Update on Obama’s Plan to Fund Pre-K with Tobacco Taxes

In April, President Obama announced a proposal to increase the federal cigarette tax by 94 cents per pack and raise all other tobacco tax rates by a similar proportion to fund an expansion of preschool for four year olds. This initiative to expand pre-K education is a part of the President’s 2014 Fiscal Year budget, which includes $75 billion over a 10-year period in new tax revenue from cigarette and tobacco tax rate increases to fund the program.

While Congress has not acted on either the pre-K proposal or the President’s proposed budget, Secretary of Education Arne Duncan has visited or will be traveling to eight states in an effort to promote the program. Recently, Secretary Duncan has traveled to Georgia, Michigan, Minnesota and Virginia with plans to visit Alabama, Kentucky, Missouri and Ohio as well.

In the U.S. House of Representatives, there is serious opposition to raising the cigarette and tobacco product taxes to fund the pre-K proposal. In a story published in the Washington Post, U.S. Representative John Kline (R-Minn.), who serves as the chairman of the House Committee on Education and the Workforce, is quoted as saying “There is no chance of a tobacco tax to pass.”

NATO is acutely aware that such a large increase in the federal cigarette and tobacco tax rates would have serious negative consequences for tobacco retailers across the country. According to a 2012 Federal Trade Commission report on cigarette sales in 2009 and 2010, cigarette sales declined 10% nationwide in 2009, the year that President Obama signed into law a 62 cents per pack increase in the federal cigarette along with substantial increases in other tobacco product tax rates.  This was followed by another 3% decrease in cigarette sales in 2010. Based on the historical cigarette sales decline in 2009 and 2010, if the President’s proposed cigarette and tobacco tax increases to fund pre-K expansion were enacted into law, even larger declines in cigarette sales could result along with similar reductions in tobacco product sales.

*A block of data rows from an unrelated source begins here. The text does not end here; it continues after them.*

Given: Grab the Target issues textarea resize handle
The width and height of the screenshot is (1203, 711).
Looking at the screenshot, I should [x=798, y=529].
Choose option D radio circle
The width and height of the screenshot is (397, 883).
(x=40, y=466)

For specialty tobacco stores that sell primarily tobacco and tobacco-related products, a sales decline greater than what occurred in 2009 to 2010 would be destructive to their businesses and result in store closures and employees losing their jobs. For convenience stores that rely on 35 to 40% of their in-store sales from tobacco products, these higher taxes would also spell sales losses and job curtailment. NATO and its retail members have been active in reaching out to U.S. Senators and Representatives to oppose the President’s plan to raise cigarette and tobacco taxes.